YOUR SOLIN GENERATED RECIPE
Ahi Tuna Poke Bowl with Macadamia Nuts
Raw ahi tuna cubes tossed in a savory ginger-soy dressing and served over warm rice with buttery macadamia nuts for a satisfying crunch.
INGREDIENTS
6 oz Ahi tuna
0.5 cup Cooked white rice
0.5 oz Macadamia nuts
1 tbsp Coconut aminos
1 tsp Toasted sesame oil
1 tsp Fresh ginger
1 stalk Green onion
0.5 cup Cucumber
2 medium Radishes
0.25 tsp Sea salt
0.25 tsp Red pepper flakes
PREPARATION
Pat the sashimi-grade ahi tuna dry with a paper towel and cut into 3/4-inch cubes.
In a medium glass bowl, whisk together the coconut aminos, toasted sesame oil, and freshly grated ginger.
Add the tuna cubes to the bowl and gently toss to coat; let marinate in the refrigerator for 10 minutes.

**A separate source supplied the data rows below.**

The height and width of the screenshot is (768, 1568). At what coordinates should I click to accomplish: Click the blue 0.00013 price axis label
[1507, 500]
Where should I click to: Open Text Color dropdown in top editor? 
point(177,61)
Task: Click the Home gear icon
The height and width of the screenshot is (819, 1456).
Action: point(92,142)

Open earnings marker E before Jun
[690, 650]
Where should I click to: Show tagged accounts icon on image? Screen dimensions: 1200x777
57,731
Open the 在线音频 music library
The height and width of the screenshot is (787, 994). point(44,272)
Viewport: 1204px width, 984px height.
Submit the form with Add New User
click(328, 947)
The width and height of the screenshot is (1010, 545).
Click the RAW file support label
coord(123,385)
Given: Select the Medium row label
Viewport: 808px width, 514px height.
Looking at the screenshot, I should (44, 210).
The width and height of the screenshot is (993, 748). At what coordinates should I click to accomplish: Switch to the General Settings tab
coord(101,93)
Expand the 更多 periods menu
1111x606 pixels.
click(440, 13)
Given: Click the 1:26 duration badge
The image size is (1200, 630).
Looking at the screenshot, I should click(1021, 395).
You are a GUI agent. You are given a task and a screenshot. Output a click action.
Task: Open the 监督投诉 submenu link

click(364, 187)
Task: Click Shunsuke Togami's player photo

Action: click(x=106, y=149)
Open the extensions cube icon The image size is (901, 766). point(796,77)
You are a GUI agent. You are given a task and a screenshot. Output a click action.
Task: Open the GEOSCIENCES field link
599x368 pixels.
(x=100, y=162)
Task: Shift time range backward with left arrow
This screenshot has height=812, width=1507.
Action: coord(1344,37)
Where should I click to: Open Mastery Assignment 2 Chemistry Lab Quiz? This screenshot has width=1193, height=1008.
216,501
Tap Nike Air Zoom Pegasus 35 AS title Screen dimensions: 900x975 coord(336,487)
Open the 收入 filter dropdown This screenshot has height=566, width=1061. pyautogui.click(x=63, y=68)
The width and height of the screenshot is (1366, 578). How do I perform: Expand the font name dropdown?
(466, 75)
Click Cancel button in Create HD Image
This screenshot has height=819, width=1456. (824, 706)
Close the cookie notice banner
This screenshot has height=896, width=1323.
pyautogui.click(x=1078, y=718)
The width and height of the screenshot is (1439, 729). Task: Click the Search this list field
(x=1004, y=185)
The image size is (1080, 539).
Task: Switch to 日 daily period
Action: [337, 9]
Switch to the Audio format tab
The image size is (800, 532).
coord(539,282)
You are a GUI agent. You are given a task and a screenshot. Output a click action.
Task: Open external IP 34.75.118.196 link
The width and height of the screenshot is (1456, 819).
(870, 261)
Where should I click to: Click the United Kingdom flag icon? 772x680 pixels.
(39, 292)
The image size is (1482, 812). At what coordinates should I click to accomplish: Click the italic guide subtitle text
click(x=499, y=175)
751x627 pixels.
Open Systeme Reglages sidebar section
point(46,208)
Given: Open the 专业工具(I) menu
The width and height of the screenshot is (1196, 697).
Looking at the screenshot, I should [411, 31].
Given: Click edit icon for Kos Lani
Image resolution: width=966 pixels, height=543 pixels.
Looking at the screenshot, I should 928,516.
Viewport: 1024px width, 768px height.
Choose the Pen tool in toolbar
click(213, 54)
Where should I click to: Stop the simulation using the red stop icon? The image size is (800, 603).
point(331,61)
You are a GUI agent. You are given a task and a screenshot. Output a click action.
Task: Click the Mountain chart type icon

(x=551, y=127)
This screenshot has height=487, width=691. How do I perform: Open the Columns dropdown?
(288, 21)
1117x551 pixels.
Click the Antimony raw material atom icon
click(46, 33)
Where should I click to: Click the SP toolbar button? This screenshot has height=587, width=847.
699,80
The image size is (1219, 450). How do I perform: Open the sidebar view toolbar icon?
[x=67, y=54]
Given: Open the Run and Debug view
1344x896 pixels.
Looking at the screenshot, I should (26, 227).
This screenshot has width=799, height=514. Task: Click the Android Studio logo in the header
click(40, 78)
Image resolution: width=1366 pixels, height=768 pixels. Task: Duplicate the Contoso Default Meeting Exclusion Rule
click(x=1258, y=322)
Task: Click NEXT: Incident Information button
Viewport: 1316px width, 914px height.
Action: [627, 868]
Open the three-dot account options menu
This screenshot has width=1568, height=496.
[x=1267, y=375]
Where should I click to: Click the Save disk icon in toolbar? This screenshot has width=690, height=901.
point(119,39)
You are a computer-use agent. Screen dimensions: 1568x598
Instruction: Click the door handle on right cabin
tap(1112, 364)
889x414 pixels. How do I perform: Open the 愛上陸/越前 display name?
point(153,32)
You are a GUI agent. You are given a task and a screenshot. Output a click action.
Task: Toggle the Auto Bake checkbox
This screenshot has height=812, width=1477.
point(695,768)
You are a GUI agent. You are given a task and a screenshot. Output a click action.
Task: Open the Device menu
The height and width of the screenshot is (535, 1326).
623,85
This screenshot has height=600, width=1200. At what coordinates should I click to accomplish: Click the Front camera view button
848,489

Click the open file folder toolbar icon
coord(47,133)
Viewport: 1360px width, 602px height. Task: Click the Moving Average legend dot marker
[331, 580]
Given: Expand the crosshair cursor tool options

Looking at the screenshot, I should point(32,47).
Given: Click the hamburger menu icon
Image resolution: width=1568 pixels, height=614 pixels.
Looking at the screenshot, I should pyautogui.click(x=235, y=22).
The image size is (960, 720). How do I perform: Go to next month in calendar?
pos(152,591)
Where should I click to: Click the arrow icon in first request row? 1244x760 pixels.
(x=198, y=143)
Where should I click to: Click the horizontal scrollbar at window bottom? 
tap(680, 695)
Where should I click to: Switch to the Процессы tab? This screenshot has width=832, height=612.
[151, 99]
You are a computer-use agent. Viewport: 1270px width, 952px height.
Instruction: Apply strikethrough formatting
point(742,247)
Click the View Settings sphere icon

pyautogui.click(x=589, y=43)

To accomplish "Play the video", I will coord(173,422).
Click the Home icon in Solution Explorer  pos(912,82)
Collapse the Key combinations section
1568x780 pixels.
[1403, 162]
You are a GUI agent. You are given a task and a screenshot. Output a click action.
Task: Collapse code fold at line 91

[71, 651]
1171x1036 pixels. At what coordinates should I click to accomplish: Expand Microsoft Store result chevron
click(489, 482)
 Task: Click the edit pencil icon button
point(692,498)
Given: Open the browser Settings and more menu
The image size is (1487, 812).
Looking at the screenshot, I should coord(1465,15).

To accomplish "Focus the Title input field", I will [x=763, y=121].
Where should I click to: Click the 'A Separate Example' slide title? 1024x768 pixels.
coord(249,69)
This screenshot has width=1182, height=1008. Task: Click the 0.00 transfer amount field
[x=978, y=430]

Thinly slice the cucumber, radishes, and green onion while the tuna marinates.
Roughly chop the raw macadamia nuts into small pieces to release their natural oils.
Place the warm cooked white rice in the bottom of a serving bowl.
Top the rice with the marinated tuna, cucumber slices, and radishes.
Garnish with sliced green onions, chopped macadamia nuts, sea salt, and red pepper flakes.